A verbatim copy of the data is wanted, minus any picture in it.
------
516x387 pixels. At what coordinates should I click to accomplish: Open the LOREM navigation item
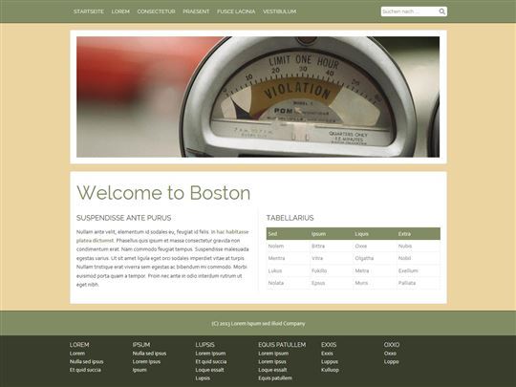[x=120, y=11]
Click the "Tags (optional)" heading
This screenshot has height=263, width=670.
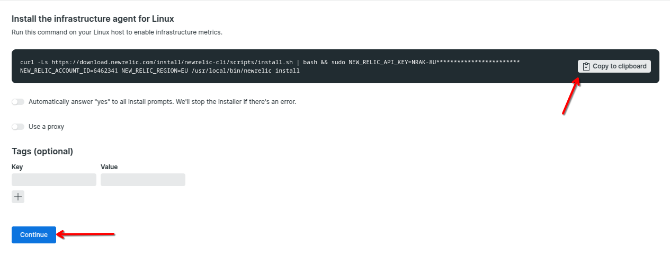click(x=42, y=151)
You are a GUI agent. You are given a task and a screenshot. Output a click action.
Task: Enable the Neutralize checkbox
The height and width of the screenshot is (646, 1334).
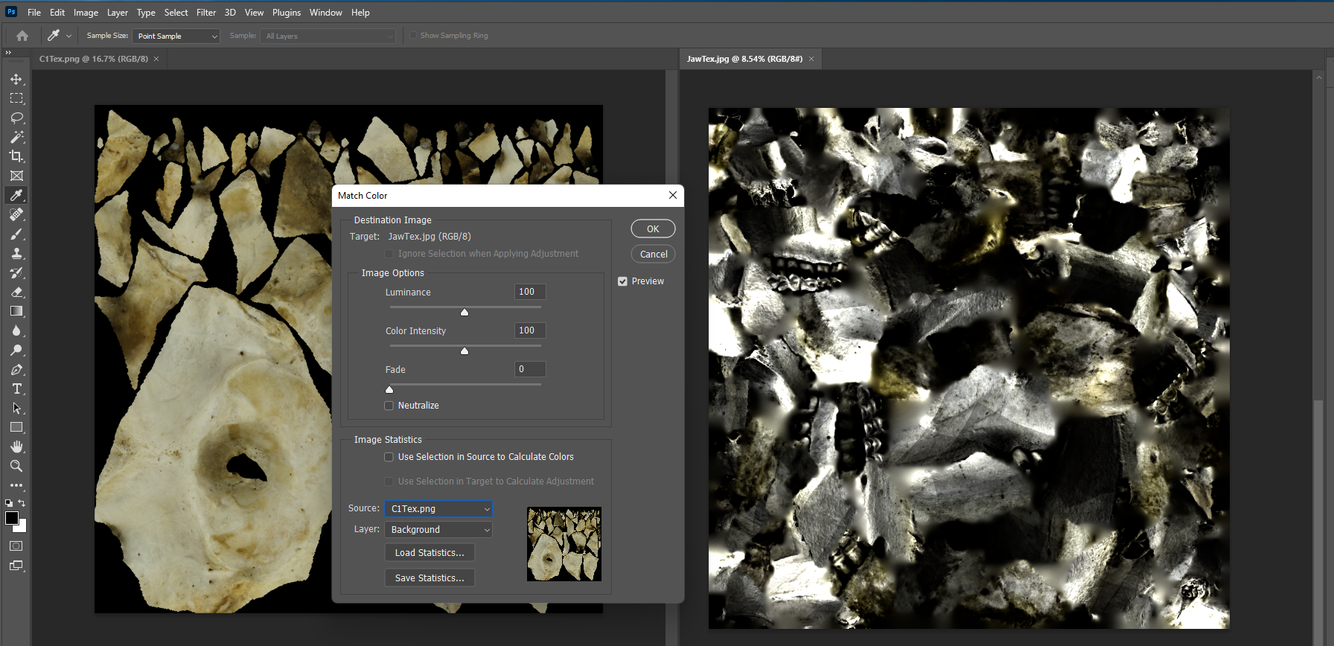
------
**Reply**.
516x387 pixels. At what coordinates should I click to accomplish: Open the LOREM navigation item
[x=120, y=11]
Click the "Tags (optional)" heading
This screenshot has height=263, width=670.
click(x=42, y=151)
You are a GUI agent. You are given a task and a screenshot. Output a click action.
Task: Enable the Neutralize checkbox
The height and width of the screenshot is (646, 1334).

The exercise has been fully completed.